The formation of Sp in DNA in vitro has been observed in a wide variety of oxidizing systems including reactions with chromium. The identification and quantification of the Sp lesion in cellular systems have been complicated by its refractory nature toward enzymatic digestion and the polarity of the resulting nucleoside that makes it difficult to separate by HPLC. The use of 18O-Sp as an internal standard in our digestion mixtures has allowed us to quantify the formation of 16O-Sp arising in genomic DNA extracted from E. coli as well as to identify lesion formation through characteristic mass shifts and retention times using HPLC-ESI-MS and selective ion monitoring (SIM). At the highest dose of chromate used in this study, 500 μM, an approximate 20-fold increase in Sp formation was observed for the Nei deficient E. coli over its matched wild-type control. In this study, the chromate was added to E. coli in the logarithmic growth phase. We hypothesize that these quickly replicating cells accumulated Sp opposite the misincorporated bases guanine and adenine, conditions under which Nei has been shown to play the major role in repair (14) (Figure 7). The failure of the Nei deficient cell line to accumulate even modest amounts of 8-oxodG, while accumulating large quantities of Sp, indicates that chromate oxidation of 8-oxodG effectively and efficiently out-competes the proficient MutM and MutY repair systems in this cell line. This is not unexpected since 8-oxodG is kinetically and thermodynamically prone to oxidation to Sp. Indeed, we have previously shown (5) that chromium preferentially oxidized 8-oxodG in DNA over any other nucleic acid base, including guanine. These results suggest, however, the additional possibility that chromate forms Sp within genomic DNA directly without going through an 8-oxodG intermediate.
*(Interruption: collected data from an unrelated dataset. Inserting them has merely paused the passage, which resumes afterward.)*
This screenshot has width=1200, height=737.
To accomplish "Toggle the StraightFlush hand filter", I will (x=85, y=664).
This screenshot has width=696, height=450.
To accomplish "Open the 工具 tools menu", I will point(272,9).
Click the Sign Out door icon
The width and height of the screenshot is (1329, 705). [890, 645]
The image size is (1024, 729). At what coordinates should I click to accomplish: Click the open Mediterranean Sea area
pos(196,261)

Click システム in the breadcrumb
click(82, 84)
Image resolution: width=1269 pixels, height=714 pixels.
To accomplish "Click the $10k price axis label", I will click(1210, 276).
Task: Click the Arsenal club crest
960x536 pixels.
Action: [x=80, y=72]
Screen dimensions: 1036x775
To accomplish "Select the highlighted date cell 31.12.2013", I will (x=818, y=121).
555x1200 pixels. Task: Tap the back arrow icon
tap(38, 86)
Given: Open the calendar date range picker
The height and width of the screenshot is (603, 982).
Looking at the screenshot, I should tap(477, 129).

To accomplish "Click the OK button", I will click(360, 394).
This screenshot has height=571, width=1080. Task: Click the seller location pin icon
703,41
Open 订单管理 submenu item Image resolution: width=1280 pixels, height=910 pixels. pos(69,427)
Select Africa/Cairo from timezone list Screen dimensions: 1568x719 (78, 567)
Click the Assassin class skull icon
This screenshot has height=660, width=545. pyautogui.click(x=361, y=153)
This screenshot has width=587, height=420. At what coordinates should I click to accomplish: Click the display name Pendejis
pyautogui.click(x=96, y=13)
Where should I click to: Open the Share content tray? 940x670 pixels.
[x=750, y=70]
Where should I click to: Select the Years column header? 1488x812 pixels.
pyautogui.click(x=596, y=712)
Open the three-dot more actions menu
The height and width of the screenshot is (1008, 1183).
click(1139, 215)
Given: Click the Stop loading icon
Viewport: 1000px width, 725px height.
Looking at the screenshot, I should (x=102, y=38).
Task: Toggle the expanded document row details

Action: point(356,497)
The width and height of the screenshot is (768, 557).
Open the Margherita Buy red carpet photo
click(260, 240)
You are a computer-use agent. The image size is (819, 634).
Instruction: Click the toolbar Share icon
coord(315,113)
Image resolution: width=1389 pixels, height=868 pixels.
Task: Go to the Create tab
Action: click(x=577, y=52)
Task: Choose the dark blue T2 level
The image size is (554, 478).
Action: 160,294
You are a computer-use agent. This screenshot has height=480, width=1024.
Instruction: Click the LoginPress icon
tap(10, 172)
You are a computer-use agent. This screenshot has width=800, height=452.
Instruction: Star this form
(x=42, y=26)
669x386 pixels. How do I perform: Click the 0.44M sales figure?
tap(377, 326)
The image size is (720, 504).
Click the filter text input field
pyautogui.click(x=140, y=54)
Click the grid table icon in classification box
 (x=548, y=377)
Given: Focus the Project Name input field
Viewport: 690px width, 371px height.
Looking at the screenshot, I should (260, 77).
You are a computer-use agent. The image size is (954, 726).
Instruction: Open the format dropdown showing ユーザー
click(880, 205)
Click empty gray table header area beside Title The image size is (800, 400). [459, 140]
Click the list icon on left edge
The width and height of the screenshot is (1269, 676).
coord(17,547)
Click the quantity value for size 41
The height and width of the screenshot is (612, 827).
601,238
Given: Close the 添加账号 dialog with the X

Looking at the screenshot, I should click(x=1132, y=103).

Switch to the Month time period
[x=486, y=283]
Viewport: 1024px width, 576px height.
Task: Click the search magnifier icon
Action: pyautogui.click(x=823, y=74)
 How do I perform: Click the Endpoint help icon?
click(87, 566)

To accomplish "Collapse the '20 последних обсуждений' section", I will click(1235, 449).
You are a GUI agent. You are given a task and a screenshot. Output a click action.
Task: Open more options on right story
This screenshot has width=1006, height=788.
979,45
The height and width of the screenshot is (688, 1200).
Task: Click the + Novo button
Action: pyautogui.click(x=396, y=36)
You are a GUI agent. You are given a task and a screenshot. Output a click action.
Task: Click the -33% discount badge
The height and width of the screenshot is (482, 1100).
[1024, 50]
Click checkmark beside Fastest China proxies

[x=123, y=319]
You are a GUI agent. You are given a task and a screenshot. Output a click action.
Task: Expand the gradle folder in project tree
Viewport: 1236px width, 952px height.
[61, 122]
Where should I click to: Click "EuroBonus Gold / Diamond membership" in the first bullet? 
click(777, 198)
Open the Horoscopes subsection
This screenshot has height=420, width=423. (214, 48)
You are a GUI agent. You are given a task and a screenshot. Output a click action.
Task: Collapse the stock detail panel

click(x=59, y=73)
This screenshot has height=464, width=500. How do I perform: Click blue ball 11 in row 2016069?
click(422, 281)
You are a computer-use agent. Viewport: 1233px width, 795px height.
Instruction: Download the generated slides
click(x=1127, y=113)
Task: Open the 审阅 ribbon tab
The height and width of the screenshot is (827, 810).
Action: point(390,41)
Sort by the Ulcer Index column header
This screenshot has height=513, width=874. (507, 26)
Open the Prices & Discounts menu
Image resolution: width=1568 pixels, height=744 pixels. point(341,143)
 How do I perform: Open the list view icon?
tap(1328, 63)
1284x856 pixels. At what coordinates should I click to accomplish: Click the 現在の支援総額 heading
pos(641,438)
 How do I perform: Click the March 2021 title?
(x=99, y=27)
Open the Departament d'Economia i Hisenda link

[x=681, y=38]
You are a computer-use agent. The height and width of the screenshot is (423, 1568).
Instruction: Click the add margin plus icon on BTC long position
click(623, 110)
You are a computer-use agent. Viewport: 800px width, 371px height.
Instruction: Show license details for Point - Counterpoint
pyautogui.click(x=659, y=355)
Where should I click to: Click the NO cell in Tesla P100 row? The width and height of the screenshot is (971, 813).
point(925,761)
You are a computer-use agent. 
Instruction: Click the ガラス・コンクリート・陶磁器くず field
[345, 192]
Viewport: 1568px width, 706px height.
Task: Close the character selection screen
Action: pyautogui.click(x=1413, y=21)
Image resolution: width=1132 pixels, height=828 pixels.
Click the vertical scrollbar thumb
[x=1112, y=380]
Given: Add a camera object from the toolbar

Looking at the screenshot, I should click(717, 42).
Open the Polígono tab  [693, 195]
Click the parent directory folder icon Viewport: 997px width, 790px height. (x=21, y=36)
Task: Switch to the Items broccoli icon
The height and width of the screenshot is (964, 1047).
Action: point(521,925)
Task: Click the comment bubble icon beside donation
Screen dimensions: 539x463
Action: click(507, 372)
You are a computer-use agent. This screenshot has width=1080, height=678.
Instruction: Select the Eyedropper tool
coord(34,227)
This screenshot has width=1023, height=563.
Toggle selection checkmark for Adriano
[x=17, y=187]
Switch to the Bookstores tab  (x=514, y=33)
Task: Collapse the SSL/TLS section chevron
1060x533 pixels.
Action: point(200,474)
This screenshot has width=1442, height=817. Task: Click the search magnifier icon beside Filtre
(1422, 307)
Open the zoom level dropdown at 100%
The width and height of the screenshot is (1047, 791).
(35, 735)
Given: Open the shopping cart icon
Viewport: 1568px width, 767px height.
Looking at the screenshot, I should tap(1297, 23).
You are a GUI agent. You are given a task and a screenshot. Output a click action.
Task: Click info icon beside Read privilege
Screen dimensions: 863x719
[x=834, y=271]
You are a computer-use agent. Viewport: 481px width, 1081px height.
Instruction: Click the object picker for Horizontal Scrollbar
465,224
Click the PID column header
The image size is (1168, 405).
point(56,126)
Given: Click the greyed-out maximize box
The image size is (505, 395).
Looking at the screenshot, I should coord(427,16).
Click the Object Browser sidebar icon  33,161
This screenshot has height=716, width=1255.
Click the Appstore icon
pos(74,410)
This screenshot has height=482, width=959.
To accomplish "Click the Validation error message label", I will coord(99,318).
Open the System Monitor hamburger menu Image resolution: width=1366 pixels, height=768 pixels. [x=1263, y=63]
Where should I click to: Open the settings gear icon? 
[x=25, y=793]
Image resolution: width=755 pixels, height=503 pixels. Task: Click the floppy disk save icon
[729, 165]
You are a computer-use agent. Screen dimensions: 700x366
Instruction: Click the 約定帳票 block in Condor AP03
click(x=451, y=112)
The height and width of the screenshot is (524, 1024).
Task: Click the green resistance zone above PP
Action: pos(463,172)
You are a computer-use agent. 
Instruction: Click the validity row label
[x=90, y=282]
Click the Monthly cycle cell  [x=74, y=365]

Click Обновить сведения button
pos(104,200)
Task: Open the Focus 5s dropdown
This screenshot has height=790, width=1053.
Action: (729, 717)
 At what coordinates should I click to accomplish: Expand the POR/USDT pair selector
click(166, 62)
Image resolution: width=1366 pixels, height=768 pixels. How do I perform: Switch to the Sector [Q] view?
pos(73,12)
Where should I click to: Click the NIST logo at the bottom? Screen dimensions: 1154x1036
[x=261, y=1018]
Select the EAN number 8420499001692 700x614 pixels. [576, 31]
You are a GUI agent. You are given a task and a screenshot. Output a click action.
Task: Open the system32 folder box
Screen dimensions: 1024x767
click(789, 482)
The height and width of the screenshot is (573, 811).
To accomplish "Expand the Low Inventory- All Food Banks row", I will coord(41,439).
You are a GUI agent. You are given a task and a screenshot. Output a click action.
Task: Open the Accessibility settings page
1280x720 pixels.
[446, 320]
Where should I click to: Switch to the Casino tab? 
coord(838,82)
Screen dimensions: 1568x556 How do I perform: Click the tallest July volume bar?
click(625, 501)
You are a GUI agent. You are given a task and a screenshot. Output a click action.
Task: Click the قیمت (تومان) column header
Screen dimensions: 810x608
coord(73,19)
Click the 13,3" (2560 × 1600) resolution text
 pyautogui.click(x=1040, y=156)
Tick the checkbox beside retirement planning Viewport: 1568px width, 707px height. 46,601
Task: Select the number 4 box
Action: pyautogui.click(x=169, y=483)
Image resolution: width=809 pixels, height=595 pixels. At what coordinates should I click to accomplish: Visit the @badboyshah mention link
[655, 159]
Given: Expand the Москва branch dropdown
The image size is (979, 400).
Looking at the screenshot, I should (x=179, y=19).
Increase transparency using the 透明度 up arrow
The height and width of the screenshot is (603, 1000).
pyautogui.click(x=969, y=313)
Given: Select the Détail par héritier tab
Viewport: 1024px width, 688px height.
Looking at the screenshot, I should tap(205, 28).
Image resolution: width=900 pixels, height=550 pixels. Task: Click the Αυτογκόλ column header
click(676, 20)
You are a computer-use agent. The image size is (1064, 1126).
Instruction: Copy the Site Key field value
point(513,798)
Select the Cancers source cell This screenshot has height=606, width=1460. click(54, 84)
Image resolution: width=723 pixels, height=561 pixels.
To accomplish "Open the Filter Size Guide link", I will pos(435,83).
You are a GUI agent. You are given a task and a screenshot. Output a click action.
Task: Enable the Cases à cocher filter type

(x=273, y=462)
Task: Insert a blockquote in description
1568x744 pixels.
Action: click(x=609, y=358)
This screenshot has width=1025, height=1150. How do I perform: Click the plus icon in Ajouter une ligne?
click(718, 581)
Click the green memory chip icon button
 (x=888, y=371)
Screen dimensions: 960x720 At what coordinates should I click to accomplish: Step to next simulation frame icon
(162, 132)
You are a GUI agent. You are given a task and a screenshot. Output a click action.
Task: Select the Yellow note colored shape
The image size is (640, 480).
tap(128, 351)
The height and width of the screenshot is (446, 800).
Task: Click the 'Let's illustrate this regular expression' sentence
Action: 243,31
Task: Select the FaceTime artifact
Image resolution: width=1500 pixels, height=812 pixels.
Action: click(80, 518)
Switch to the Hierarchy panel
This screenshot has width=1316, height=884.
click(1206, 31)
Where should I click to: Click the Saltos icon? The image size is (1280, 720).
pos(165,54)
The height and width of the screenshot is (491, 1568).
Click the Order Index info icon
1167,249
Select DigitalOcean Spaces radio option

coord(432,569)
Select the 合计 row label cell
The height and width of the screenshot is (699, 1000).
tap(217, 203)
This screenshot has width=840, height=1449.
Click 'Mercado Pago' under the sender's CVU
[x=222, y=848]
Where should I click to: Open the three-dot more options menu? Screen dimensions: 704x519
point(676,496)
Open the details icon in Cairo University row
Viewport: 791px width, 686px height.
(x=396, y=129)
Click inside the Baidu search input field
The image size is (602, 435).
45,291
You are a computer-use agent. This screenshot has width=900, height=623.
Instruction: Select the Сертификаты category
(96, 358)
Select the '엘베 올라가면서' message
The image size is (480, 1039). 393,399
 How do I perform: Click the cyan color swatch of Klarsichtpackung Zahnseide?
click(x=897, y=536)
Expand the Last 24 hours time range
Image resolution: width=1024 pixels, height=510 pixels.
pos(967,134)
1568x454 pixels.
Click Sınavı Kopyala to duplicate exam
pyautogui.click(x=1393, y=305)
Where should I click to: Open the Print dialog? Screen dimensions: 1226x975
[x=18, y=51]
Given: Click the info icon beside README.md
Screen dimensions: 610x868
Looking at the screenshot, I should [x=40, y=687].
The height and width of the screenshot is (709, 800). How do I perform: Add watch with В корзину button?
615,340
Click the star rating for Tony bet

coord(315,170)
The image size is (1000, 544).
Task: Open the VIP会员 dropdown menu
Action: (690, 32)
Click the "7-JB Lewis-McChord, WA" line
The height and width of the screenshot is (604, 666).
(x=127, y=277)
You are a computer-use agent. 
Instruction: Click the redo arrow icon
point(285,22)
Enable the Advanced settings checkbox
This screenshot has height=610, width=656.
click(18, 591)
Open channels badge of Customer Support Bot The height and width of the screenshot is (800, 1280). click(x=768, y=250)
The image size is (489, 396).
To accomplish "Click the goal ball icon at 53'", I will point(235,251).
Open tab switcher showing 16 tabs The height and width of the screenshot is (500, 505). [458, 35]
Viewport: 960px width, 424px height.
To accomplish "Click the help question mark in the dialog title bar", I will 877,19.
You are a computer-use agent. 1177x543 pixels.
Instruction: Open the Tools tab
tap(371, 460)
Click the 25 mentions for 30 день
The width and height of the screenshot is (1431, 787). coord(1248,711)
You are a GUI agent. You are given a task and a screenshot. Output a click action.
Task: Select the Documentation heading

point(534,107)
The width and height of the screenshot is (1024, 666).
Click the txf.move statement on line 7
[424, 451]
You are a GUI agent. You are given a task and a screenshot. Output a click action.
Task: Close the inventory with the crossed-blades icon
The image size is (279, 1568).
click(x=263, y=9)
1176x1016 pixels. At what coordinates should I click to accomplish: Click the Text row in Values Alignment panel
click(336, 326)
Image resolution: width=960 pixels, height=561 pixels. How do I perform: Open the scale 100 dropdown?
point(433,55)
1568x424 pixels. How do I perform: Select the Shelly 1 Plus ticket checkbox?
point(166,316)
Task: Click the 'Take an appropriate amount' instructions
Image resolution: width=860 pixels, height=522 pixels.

While there has not been an established mechanistic route for such an oxidative event with chromate, our current results cannot rule out this possibility.

Figure 7.

Figure 7

Schematic representation of 8-oxodG (G°) and Sp formation and lesion repair by E. coli BER enzymes in genomic DNA. The recognition specific glycosylase initiating each repair enzyme sequence is indicated above each pathway.

Lesion formation in the MutM/MutY double mutant, which has a functional Nei BER gene, can remove the Sp lesion from the genomic DNA pool, resulting in no accumulation of Sp and thus no sensitivity toward chromate. However, the lack of the MutM and MutY BER glycosylases in this strain explains the observed accumulation of 8-oxodG within the genomic DNA.

Conclusion

The deletion of the Nei BER enzyme in E. coli results in a differential sensitivity of this cell line toward chromate. The high level of Sp measured in the genomic DNA of this strain almost certainly contributes to the chromate sensitivity of these cells. On the basis of human mutation data and BER homologies between bacteria and humans, these data suggest that the Sp lesion may play a major role in chromate-induced lung tumors. The high degree of homology between bacterial and mammalian BER enzymes suggests that polymorphisms in the mammalian NEIL BER enzymes may be molecular epidemiological markers to assess chromate sensitive individuals.

Acknowledgments

Funding for this study was provided by the National Institute of Environmental Health Sciences Grant (ES10437) to K.D.S. B.D.M. is partially supported by an NCRR, NIH Grant P20RR017670. We thank Dr. Fernando Cardozo-Pelaez, Dave Cox, and Celeste Bolin for assistance with 8-oxodG measurements. We also thank Dr. Bryn Bridges and Dr. Andy Timms for their kind gift of the MutM, MutY, and the MutM/ MutY double mutant E. coli strains.

Footnotes

1

Abbreviations: 8-oxodG, 7,8-dihydro-8-oxo-2′-deoxyguanosine; Sp, spiroiminodihydantoin; Gh, guanidinohydantoin; HPLC-ESI-MS, high-performance liquid chromatography–electrospray ionization–mass spectrometry; Nei, DNA glycosylase endonuclease VIII; NEIL, Nei-like DNA glycosylase; SIM, selected ion monitoring; BER, base excision repair.